__Brief__: Go through the records below and copy out every line that contains the word "Given".

__Records for this exercise__:
———

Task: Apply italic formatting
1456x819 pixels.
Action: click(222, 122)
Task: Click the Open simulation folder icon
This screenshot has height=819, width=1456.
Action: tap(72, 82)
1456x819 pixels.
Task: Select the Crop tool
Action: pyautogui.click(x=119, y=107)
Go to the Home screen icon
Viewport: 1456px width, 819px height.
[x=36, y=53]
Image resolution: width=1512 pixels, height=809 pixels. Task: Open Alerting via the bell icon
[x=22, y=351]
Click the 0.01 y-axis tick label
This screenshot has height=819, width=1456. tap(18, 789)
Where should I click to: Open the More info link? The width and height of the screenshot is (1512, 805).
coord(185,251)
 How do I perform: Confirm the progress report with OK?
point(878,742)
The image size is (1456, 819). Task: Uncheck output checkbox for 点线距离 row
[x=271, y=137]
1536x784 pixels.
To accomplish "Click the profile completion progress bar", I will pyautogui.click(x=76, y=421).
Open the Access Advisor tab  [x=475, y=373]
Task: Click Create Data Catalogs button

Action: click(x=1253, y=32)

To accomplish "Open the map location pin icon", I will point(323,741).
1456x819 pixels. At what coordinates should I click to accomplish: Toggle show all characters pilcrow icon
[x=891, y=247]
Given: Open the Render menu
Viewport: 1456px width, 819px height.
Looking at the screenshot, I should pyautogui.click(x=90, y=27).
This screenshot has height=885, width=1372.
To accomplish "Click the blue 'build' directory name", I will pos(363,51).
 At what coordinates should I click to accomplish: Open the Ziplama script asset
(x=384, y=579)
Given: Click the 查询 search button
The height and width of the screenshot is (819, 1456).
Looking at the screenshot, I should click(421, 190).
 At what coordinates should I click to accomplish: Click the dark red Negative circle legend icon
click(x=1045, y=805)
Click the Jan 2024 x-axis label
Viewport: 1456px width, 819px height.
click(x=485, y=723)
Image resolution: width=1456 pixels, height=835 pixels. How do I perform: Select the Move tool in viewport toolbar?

———

__Solution to the exercise__:
Given: Open the Render menu
Given: Click the 查询 search button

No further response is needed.